Problem requirements:
Quote word for word the part of the entries that opens with the line containing "You are a computer-use" and continues through the end of the entries, leaving the pictures out of your answer.

Exercise material:
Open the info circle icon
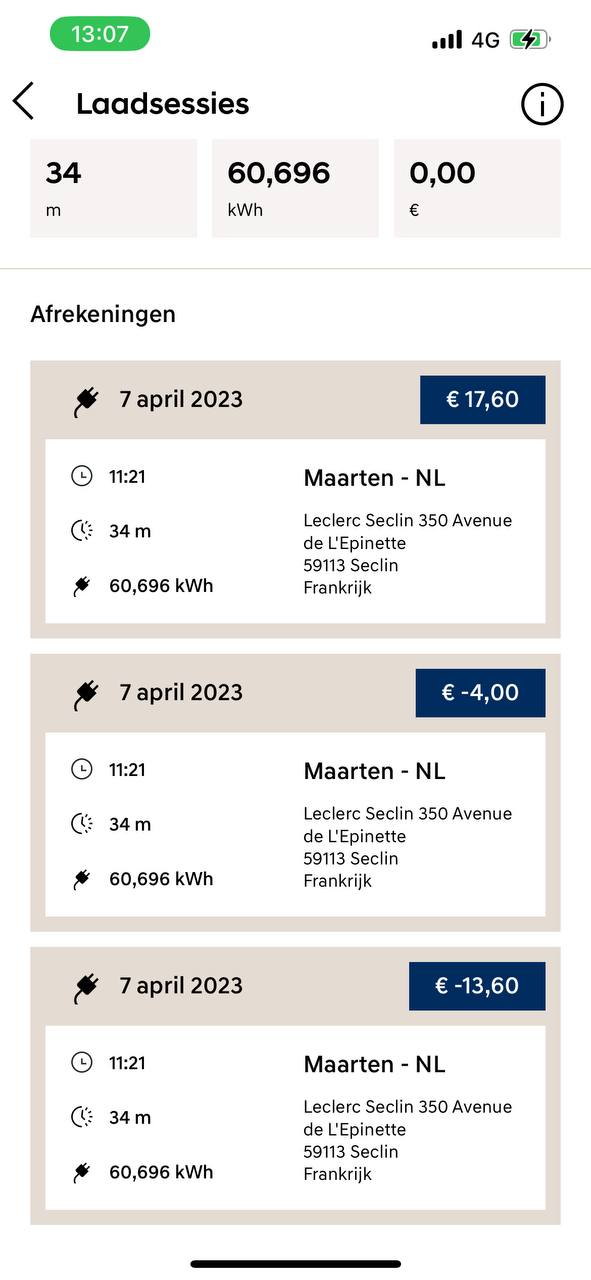Screen dimensions: 591x1280 click(x=542, y=104)
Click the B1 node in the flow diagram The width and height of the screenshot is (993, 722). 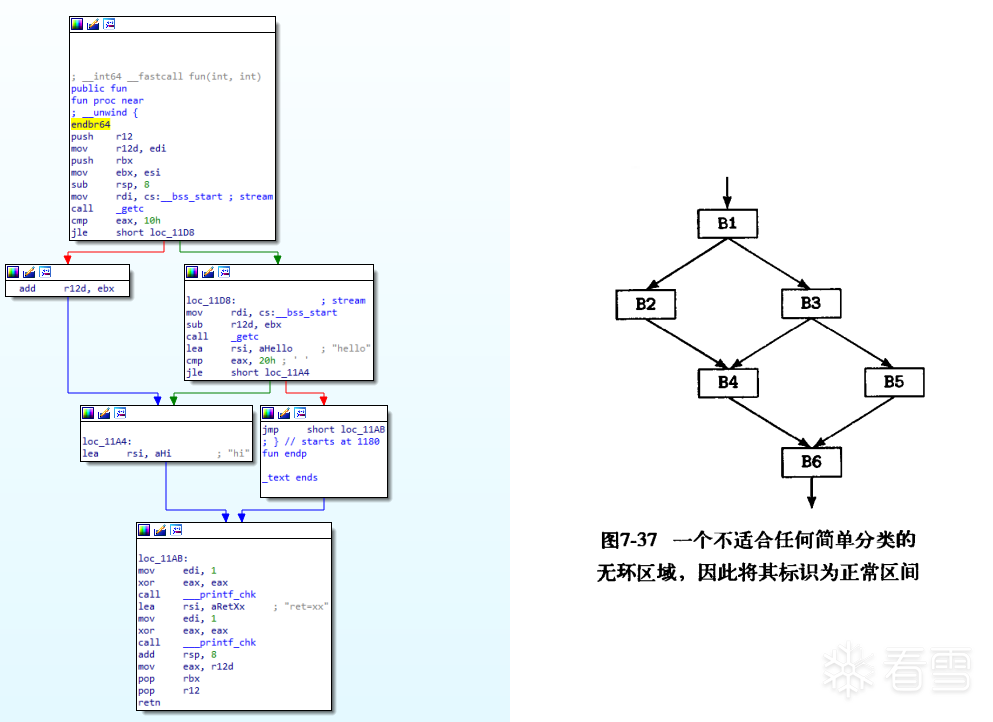click(x=727, y=223)
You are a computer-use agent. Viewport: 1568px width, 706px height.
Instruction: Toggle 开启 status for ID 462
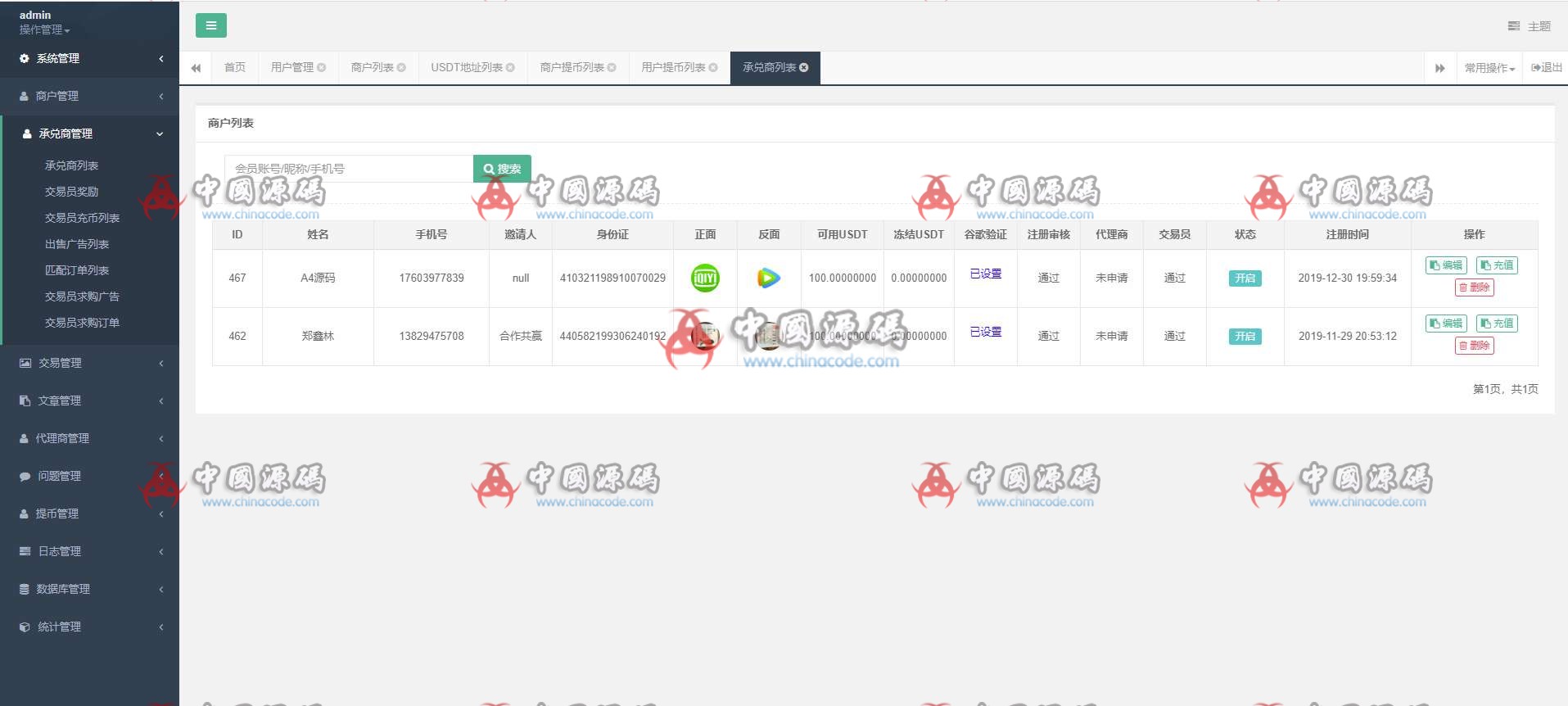coord(1245,337)
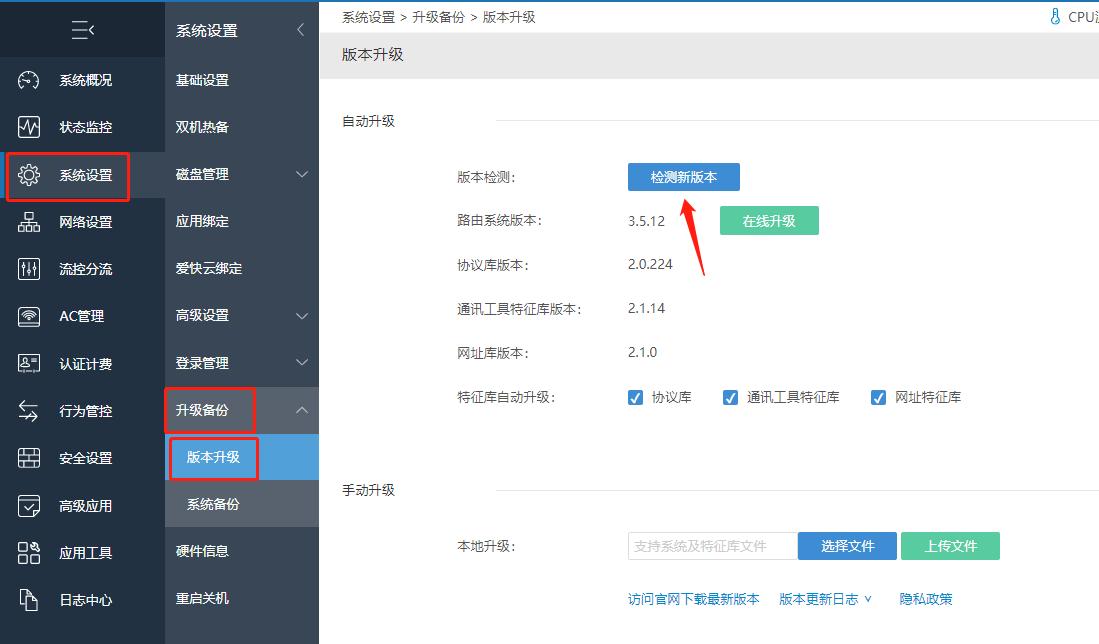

Completed exercise:
You are a computer-use agent. Viewport: 1568px width, 706px height.
Instruction: Toggle 开启 status for ID 462
coord(1245,337)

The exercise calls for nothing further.